That quote by your uncle is pretty funny, but true. Here is my experience on this.

When I started training like this years ago I couldn't train like this every day. The body had to adapt. Even 50 pushups, 50 squats and 50 situps was too much to try to do daily.

When I first started I trained every other day, then two days in a row followed by a rest day, and then three days in a row by followed by a rest day. Nowadays I train six days a week and often go long periods where I train every day.

However, there are key components to training every day. Some things I do every day, but exercises like pushups I rotate around. In other words I do 150-300 pushups every day, but I don't do the same style of pushup two days in a row. The same for any type of squatting or stepping. Since I mainly do crunch type exercises instead of sit-ups these days, I can do these most days, but still vary how I do them.

Keep your workouts short. Thirty to Forty-five minutes is optimal. If you train longer, you tend to start working on your energy reserves.

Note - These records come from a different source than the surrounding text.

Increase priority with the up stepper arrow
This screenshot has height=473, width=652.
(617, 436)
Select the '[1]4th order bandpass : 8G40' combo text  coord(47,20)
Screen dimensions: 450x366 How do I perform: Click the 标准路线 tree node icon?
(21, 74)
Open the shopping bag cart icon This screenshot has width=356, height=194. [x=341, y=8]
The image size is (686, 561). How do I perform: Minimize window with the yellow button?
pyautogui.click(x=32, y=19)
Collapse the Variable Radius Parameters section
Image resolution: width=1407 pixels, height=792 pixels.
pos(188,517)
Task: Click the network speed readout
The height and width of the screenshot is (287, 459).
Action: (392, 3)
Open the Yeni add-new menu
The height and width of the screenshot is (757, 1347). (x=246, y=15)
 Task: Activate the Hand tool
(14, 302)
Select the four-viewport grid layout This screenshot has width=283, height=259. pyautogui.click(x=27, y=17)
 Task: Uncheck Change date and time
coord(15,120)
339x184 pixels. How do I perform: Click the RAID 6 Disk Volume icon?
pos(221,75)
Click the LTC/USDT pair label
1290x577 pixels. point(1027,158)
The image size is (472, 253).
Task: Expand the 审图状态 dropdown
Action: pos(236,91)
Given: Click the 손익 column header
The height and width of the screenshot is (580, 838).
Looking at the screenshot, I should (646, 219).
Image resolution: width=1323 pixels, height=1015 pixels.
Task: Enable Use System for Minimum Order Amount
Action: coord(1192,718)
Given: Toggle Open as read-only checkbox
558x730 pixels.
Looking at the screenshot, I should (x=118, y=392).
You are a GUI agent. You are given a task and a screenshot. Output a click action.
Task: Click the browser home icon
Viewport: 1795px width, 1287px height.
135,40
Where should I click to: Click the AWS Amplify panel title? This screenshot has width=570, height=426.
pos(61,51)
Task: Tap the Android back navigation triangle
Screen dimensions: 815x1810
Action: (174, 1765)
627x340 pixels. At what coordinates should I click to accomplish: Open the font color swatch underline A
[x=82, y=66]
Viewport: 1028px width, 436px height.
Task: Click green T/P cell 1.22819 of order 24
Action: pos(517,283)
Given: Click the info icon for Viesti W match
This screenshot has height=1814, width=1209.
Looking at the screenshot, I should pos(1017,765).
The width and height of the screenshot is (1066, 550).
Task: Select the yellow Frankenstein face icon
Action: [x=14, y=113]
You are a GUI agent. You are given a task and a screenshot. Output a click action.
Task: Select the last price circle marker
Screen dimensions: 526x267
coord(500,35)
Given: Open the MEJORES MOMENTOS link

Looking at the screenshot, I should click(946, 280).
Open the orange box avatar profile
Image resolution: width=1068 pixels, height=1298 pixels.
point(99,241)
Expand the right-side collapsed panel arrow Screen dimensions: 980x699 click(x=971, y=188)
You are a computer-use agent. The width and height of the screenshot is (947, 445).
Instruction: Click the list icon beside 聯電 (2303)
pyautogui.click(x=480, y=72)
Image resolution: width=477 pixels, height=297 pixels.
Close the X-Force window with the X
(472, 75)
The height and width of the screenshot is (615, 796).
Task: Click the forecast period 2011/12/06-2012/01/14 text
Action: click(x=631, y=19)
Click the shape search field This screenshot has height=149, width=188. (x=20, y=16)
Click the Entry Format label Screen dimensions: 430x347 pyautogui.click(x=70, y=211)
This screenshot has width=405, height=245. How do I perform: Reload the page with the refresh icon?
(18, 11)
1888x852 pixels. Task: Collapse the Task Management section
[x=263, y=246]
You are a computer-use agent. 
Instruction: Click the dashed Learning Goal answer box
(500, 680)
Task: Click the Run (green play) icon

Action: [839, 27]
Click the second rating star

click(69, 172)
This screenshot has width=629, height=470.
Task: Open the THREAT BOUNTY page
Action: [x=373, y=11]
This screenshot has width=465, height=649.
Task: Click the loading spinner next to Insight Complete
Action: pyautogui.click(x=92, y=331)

Train don't strain. It sound ambiguous, but isn't really. Always leave some in the tank. Optimally with a comprehensive workout you needs to start with a warm-up and then work into your maximum effort, then you need a cool down.

Your warm-up could be joint rotations or an easy effort on body-weight exercises, you work into your top sets, begin to back down the intensity, and then follow with bending, twisting yoga type work.

Anyway - that is my take.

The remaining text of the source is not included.